RECORDS:
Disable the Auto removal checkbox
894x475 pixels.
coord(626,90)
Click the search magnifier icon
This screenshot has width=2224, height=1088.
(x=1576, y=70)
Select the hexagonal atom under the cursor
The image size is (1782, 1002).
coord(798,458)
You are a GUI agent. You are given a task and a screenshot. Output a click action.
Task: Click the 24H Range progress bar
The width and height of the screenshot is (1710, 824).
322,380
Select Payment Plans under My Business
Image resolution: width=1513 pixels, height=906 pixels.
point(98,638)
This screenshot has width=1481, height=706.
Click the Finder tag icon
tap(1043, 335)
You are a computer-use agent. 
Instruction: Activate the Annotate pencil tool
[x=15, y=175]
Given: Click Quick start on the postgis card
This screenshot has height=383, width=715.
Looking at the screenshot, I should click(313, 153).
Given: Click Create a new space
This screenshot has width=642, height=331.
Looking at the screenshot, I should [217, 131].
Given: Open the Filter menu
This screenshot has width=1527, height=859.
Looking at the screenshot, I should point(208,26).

WHAT TO WORK ON: The output must consist solely of the lines from the first line of the records through the line containing "Given: Open the Filter menu", reproduced exactly.

EXERCISE RESULT:
Disable the Auto removal checkbox
894x475 pixels.
coord(626,90)
Click the search magnifier icon
This screenshot has width=2224, height=1088.
(x=1576, y=70)
Select the hexagonal atom under the cursor
The image size is (1782, 1002).
coord(798,458)
You are a GUI agent. You are given a task and a screenshot. Output a click action.
Task: Click the 24H Range progress bar
The width and height of the screenshot is (1710, 824).
322,380
Select Payment Plans under My Business
Image resolution: width=1513 pixels, height=906 pixels.
point(98,638)
This screenshot has width=1481, height=706.
Click the Finder tag icon
tap(1043, 335)
You are a computer-use agent. 
Instruction: Activate the Annotate pencil tool
[x=15, y=175]
Given: Click Quick start on the postgis card
This screenshot has height=383, width=715.
Looking at the screenshot, I should click(313, 153).
Given: Click Create a new space
This screenshot has width=642, height=331.
Looking at the screenshot, I should [217, 131].
Given: Open the Filter menu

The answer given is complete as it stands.